TEXTE DE LA PAGE:
┄┄┄┄┄┄

A la suite de cette conversion, Augustin va ainsi déclarer le combat intellectuel à ses anciens coreligionnaires (manichéens, donatistes et néoplatoniciens). Il tient une position hostile au «catholicisme» nord africain. Il défend les coutumes «romaines». Dans le chapitre XI du «Contre Hilaire», il écrit: «Hilaire, ancien tribun, catholique laïc, irrité je ne sais pourquoi contre les ministres de Dieu, comme il arrive souvent, se déchaînait hautement partout où il le pouvait, contre la coutume qui commençait à s’établir à Carthage de réciter à l’autel, soit avant l’oblation, soit pendant la distribution des offrandes au peuple, des hymnes tirées des psaumes; il prétendait que cette coutume était illicite.» («Contre Hilaire», chapitre XI in www.abbaye-saint-benoit.ch/saints/augustin) Pour nous, il va suivre dans ses polémiques qui commencent avec des «contre» envers la tradition numide déjà entamée par l’écrivain Tertullien dans: «Contre les nations» (197) et «Contre Marcion» (210). Il saura, encore, demander de l’aide aux gens de Rome pour répandre les paroles de Jésus dans une Afrique se recherchant dans le donatisme. Dans la «lettre XXXI» de l’an 396, Augustin écrit à deux évêques romains (Paulin et Thérasie): «je vous demande et demande encore de daigner venir en Afrique, qui souffre plus de la soif d'hommes tels que vous que de la sécheresse.

┄┄┄┄┄┄

DONNÉES FOURNIES:
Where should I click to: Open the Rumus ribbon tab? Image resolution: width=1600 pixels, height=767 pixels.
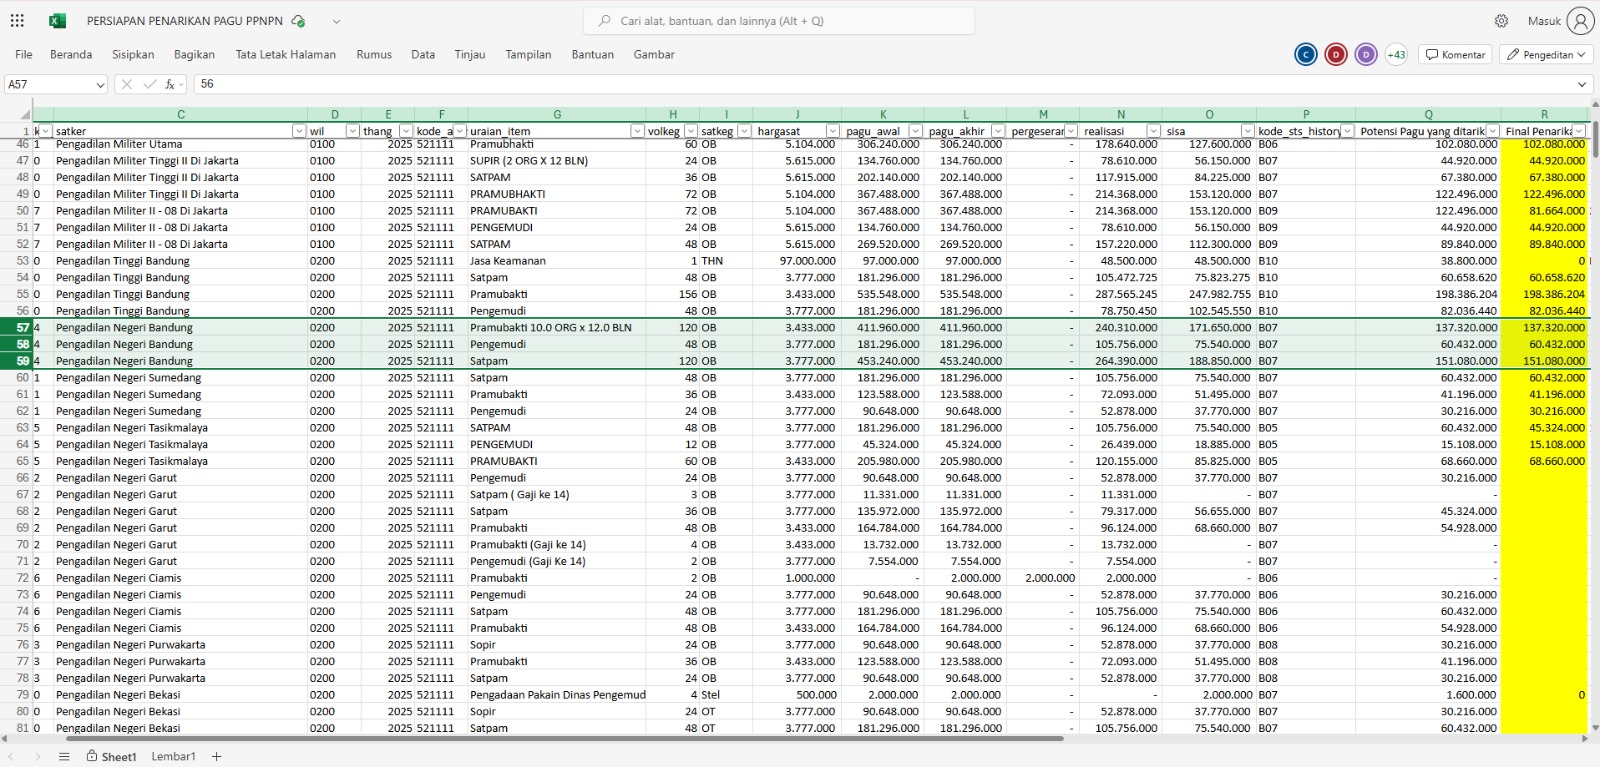(374, 55)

┄┄┄┄┄┄

CONSIGNES ET EXIGENCES:
Indiquez, s'il vous plaît, si chacune des affirmations ci-dessous concorde avec le texte sur Augustin, en répondant par oui ou non et en citant les mots décisifs du texte.
1. En 396, Augustin a écrit à deux évêques romains.
2. Hilaire était un évêque de Carthage.
3. Tertullien a écrit « Contre Marcion » en 197.

SOLUTION PROPOSÉE:
1. Oui : « de l’an 396, Augustin écrit à deux évêques romains »
2. Non : « Hilaire, ancien tribun, catholique laïc »
3. Non : « «Contre Marcion» (210) »